- _What is being asked_:
Quote every line of the stored items below word for word, omitting the pictures from your answer.

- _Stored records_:
* START *

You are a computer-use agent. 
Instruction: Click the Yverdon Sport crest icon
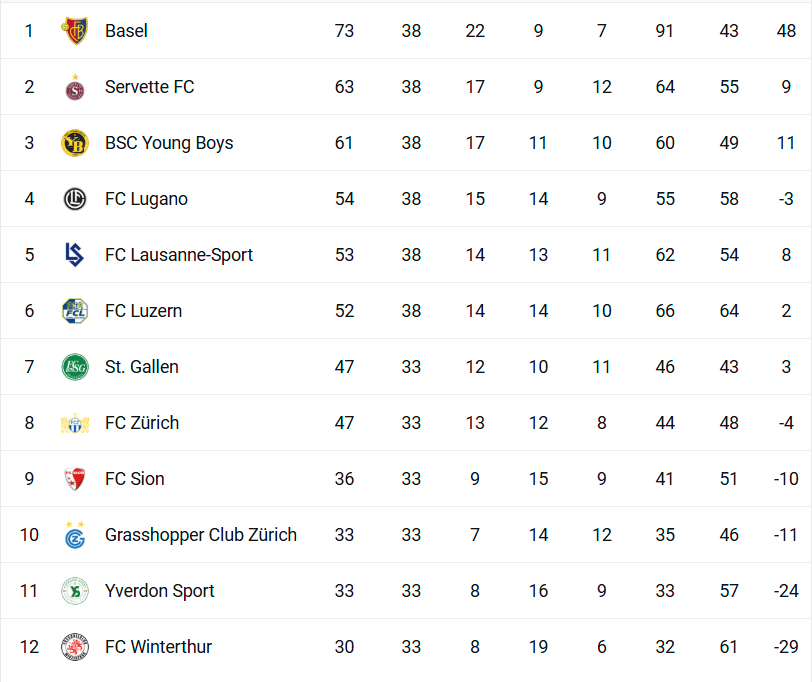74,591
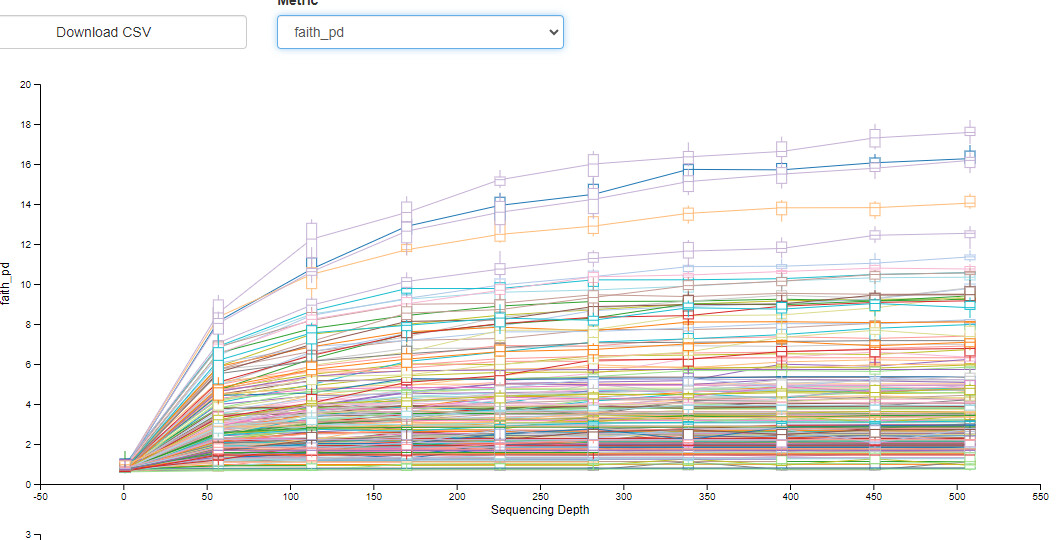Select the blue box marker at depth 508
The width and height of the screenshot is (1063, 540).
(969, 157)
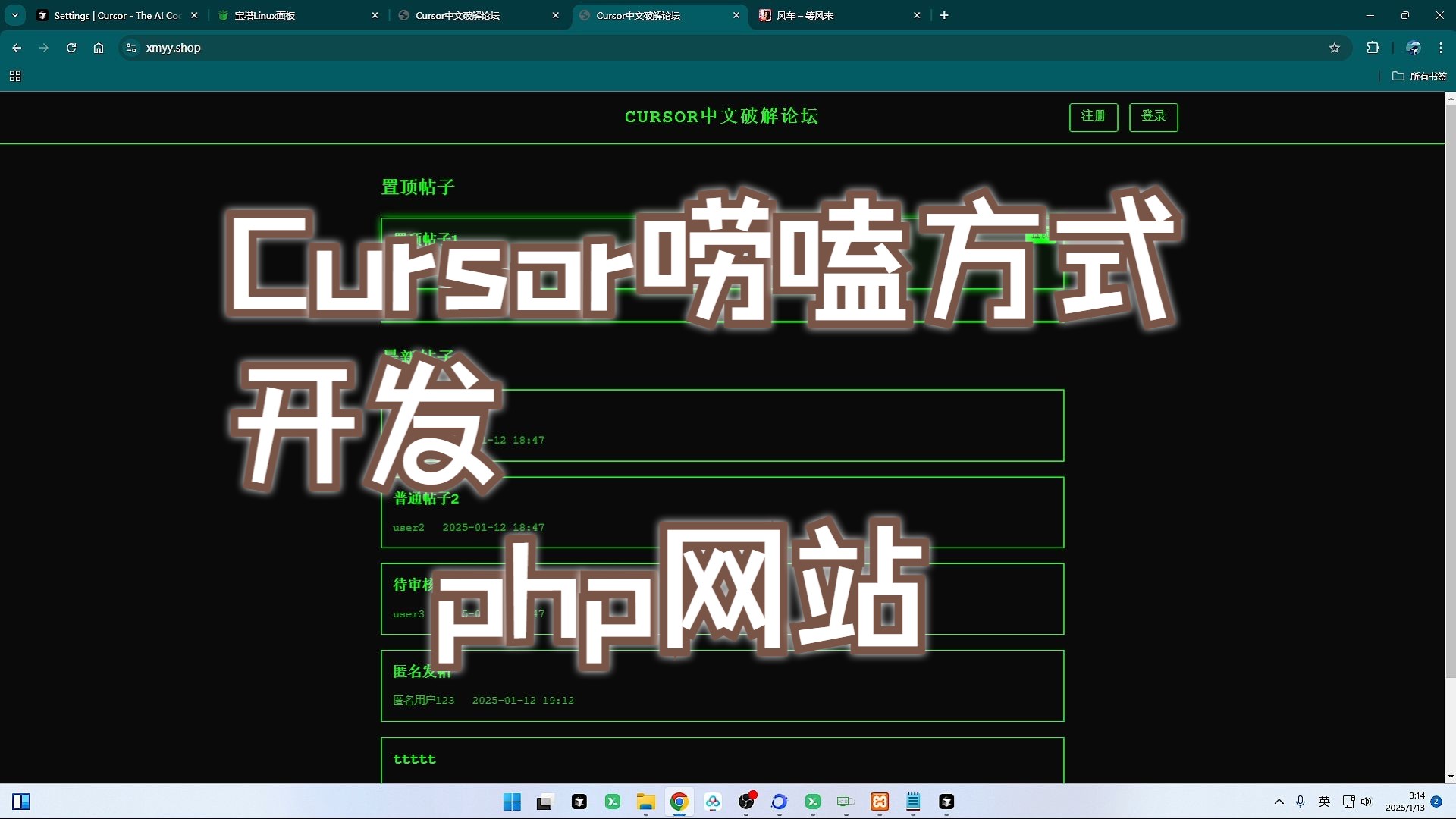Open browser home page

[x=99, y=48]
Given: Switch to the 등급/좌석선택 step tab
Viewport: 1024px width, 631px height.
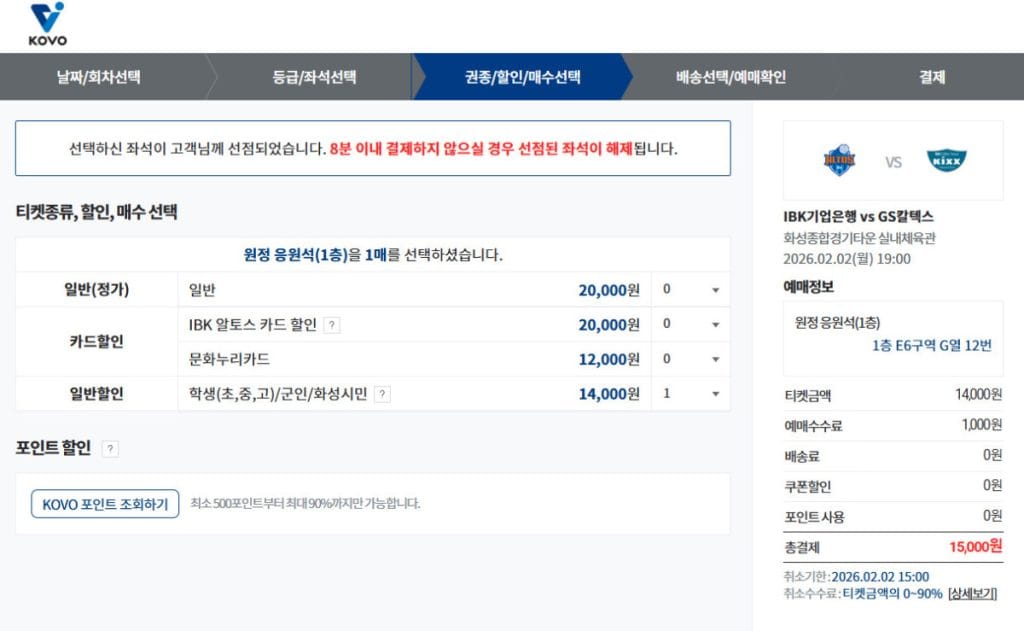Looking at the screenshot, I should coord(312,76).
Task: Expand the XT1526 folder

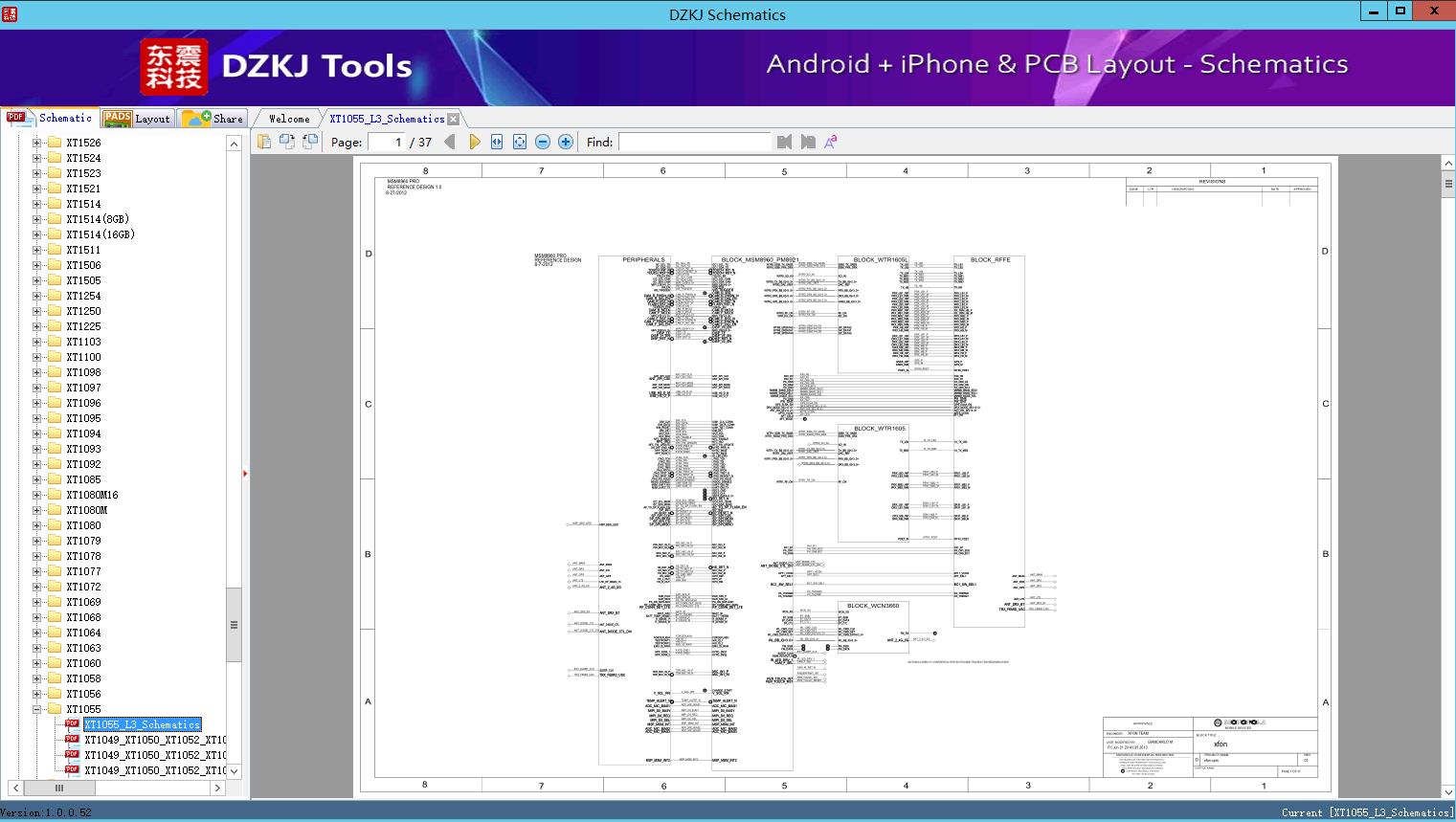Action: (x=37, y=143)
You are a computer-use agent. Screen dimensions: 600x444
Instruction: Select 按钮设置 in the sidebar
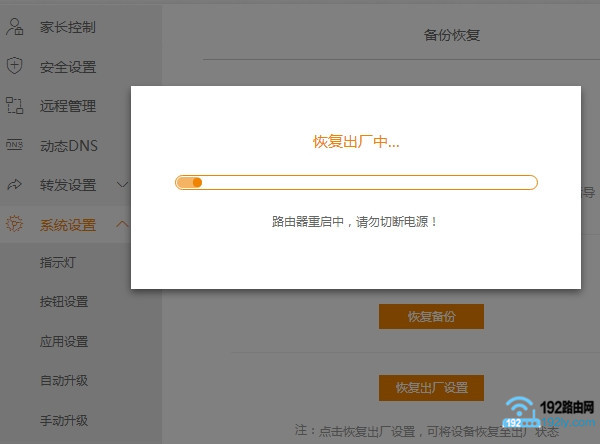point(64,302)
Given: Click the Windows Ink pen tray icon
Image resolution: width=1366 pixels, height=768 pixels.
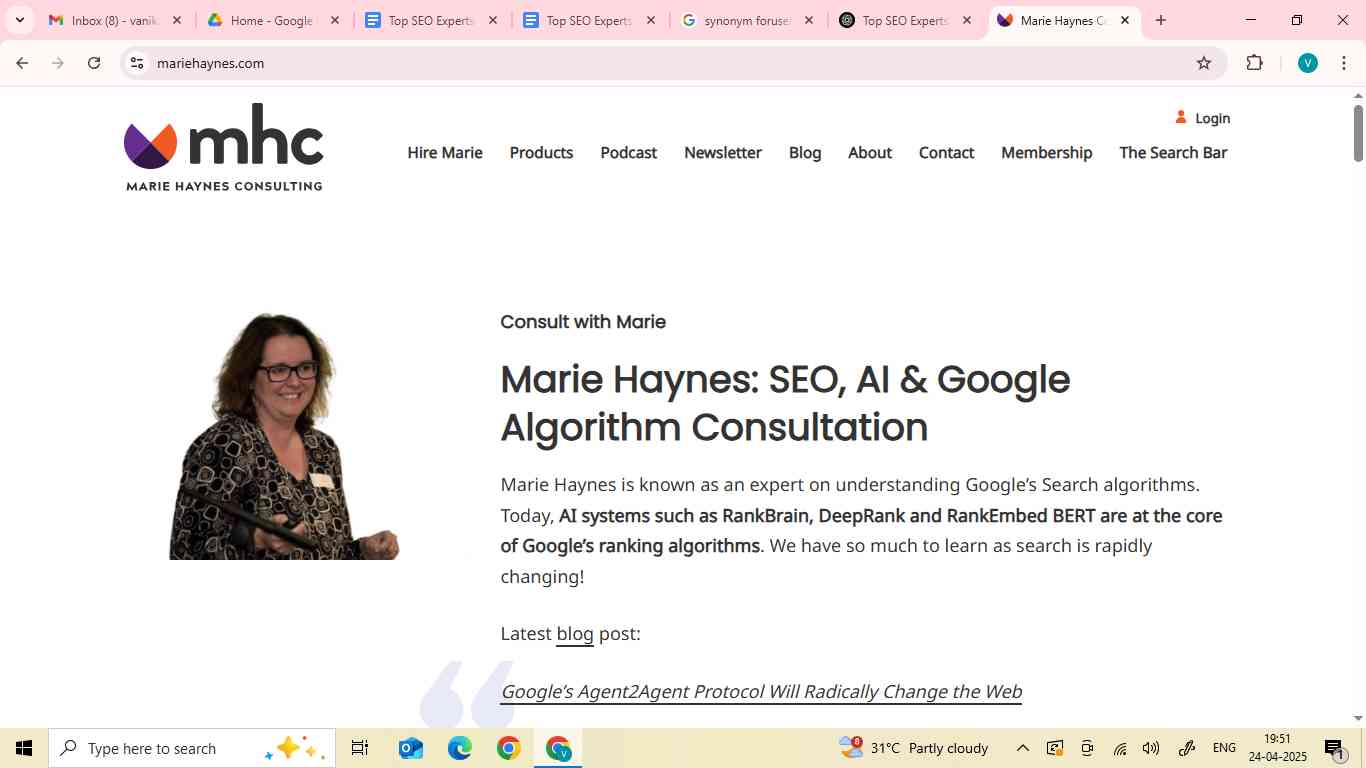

* END *

- _Task solution_:
You are a computer-use agent. 
Instruction: Click the Yverdon Sport crest icon
74,591
Select the blue box marker at depth 508
The width and height of the screenshot is (1063, 540).
(969, 157)
Open browser home page

[x=99, y=48]
Given: Switch to the 등급/좌석선택 step tab
Viewport: 1024px width, 631px height.
Looking at the screenshot, I should coord(312,76).
Task: Expand the XT1526 folder

Action: (x=37, y=143)
You are a computer-use agent. Screen dimensions: 600x444
Instruction: Select 按钮设置 in the sidebar
point(64,302)
Given: Click the Windows Ink pen tray icon
Image resolution: width=1366 pixels, height=768 pixels.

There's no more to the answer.